Calws digitale Ratssitzung, öffentlich agekündigt, gestern Abend wurde der Öffentlichkeitsgarantie gerecht, dank geöffnetem Ratssaal und Live-Stream. @CaptainKling heute bei Twitter: Richtig toll war die öffentliche Teilnahme von über 150 Gästen auf Facebook und YouTube. Sonst hat eine Gemeinderatssitzung nur 15-20 Gäste der Öffentlichkeit. Das hat auch viel Lob eingebracht für die transparente Politik. Auch viele Kollegen aus der Verwaltung waren so dabei.

Von gestern für morgen lernen, heißt es nun im Calwer Rathaus. Kling twitterte auch über die Schwachstellen: Wenn ein Ratsmitglied im Saal sprechen wollte, musste ich den Raum-Lautsprecher stummschalten um eine Rückkopplung zu verhindern. Das war ein logistischer Albtraum. Daher künftig nur noch mit zusätzlichem VTC-Moderator und Techniker - damit ich frei bin für die Diskussion. (...) Gleichzeitig musste ich Sitzung führen, inhaltlich vortragen, Sprecher freischalten, und den Unmut des anwesenden Fraktionsvorsitzenden managen, dessen Kollegen rausgeflogen sind. Hybrid bedeutet an zwei Orten gleichzeitig zu sein (Ratssaal & Web), das war enorm anstrengend.

Sein Fazit: Ein gelungenes Experiment, das uns an die Grenzen von Webex führte. 1. Bürgermeister alleine kann nicht die Sitzung leiten und die Technik meistern.2. Bei einem Testtermin sollten alle Teilnehmer dabei sein (Train as you fight). 3. Galerienansicht für Live-Stream besser.

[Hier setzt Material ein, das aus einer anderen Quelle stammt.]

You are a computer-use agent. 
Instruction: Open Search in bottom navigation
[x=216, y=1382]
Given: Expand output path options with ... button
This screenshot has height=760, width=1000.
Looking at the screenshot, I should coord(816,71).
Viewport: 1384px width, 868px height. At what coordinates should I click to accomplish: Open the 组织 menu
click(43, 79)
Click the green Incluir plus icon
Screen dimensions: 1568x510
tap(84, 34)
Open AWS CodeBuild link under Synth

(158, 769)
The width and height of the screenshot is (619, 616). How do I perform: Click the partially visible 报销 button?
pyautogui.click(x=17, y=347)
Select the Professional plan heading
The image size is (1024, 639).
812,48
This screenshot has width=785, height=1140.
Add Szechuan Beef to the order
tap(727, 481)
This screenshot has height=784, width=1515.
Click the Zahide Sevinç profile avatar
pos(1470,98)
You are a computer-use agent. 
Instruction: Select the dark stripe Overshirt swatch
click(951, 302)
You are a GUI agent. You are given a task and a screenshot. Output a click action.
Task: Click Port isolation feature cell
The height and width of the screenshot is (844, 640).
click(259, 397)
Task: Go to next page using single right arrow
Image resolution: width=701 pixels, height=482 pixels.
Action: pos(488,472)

Christian Erhardt von @KOMMUNALaktuell beobachtete das interessante Experiment und kommentierte per Feed: Ich fasse das Fazit zur #Ratssitzung #digital mal so zusammen: unbedingt #zoom statt #Webex nutzen. Dem Bürgermeister einen Techniker zur Seite stellen. Einen Test mit allen Teilnehmern durchführen. UND: weiter auf solche Chancen setzen!!! Danke nach #Calw

Wäre ein solches Experiment auch in Mühlacker möglich? Bei der althergebrachten Einstellung vieler ihrer Räten nicht. Die Ältestenratssitzung Anfang Mai als Videokonferenz? Die Reaktion der meisten Fraktionsvorsitzenden fiel schon wieder negativ aus. Ich lasse mich jedenfalls zuschalten und nehme virtuell teil. Auch Corona wegen. Aber nicht nur!